Le titre de la grande exposition du musée Matisse de Nice, « Matisse Méditerranée(s) », avec 150 œuvres, parmi les onze autres expositions de la Biennale des arts et de l’océan que propose la capitale de la Côte d’Azur jusqu’au mois d’octobre, ne doit pas faire illusion.
D’une certaine manière, et pour le dire un peu comme une provocation, Matisse n’a jamais peint la mer. Le pluriel d’ailleurs, le signale. Il y a pour lui la mer qu’on raconte dans le chant des sirènes lorsqu’il illustre Ulysse de Joyce, la mer comme une seule grande vague bleue (la Vague, 1952) ou comme deux grandes bandes bleues horizontales dans les Baigneuses à la tortue (1907-1908), la mer à travers les persiennes ou le cadre des fenêtres ouvertes…
L’écrivain Francis Carco, dans l’Ami des peintres (1944), se rappelait ses paroles : « Vous souvenez-vous de la lumière qu’on voit à travers les persiennes ? Elle venait d’en dessous comme d’une rampe de théâtre. Tout était faux absurde, épatant délicieux »…
« La sauvegarde des écosystèmes marins »
La mer n’en est pas moins partout dans la ville qui va accueillir, du 9 au 13 juin, en co-organisation avec le Costa Rica, après New York en 2017, Lisbonne en 2020, la troisième conférence des Nations unies sur l’océan pour laquelle 2000 scientifiques devraient être présents parmi 15 000 participants.
Les accords de Nice, assure son maire, Christian Estrosi, seront le cadre dans lequel la communauté scientifique se rassemblera pour alerter et orienter l’action des chefs d’État « pour le climat ». On se doit de relever l’optimisme du propos quand Donald Trump bannit le mot « climat » du vocabulaire des États-Unis, remet en cause la recherche scientifique, lève le tabou sur la recherche pétrolière en grande profondeur etc.
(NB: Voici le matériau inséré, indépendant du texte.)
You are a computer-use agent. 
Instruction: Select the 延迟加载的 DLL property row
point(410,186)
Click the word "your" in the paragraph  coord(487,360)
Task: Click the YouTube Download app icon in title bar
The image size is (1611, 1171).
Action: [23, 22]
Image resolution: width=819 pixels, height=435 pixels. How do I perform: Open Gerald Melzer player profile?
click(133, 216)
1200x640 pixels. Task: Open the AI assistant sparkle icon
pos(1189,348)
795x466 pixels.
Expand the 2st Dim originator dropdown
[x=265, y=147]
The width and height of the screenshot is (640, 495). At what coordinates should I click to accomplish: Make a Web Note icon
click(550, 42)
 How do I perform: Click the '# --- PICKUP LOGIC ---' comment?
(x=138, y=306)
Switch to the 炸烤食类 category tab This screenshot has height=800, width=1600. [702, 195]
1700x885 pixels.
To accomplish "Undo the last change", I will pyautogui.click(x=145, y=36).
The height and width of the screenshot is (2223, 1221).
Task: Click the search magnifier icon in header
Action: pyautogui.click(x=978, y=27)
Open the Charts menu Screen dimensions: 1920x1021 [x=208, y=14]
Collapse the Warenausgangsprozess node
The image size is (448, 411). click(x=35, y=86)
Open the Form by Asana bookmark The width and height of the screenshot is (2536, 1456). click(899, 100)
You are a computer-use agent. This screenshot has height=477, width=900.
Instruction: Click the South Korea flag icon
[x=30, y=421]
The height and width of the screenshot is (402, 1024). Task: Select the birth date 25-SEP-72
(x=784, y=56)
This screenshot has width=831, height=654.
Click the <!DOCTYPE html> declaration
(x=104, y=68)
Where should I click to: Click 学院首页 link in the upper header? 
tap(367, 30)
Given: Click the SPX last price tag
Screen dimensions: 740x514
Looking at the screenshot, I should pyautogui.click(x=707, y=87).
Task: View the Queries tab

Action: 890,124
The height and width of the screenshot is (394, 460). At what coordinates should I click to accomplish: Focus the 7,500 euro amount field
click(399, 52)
Renaud Muselier, président de la région Paca, qui voit la région Sud-est « aux avant-postes de la sauvegarde des écosystèmes marins », y réfléchit aussi sans doute et on ose espérer que cette inquiétante réalité ne sera pas occultée pendant le sommet.
C’est en tout cas autour de cet événement qu’a été pensée cette nouvelle biennale sur le thème « La mer autour de nous », avec le commissariat général d’Hélène Guenin et Jean-Jacques Aillagon, et la volonté d’orchestrer une traversée des temps et des imaginaires comme d’évoquer les menaces grandissantes sur les océans.
On va ainsi, avec le musée de la Préhistoire Terra Amat, des conditions de l’installation des hommes préhistoriques, il y a 400 000 ans, sur une plage au cœur de la Nice d’aujourd’hui, à la découverte au musée d’Archéologie du patrimoine sous-marin avec les multiples fouilles des épaves antiques comme du Casino disparu pendant la Seconde Guerre mondiale. On découvre, bien sûr, à la Villa Masséna, une histoire brillamment illustrée par de nombreux documents, peintures et aquarelles, de la ville de Nice.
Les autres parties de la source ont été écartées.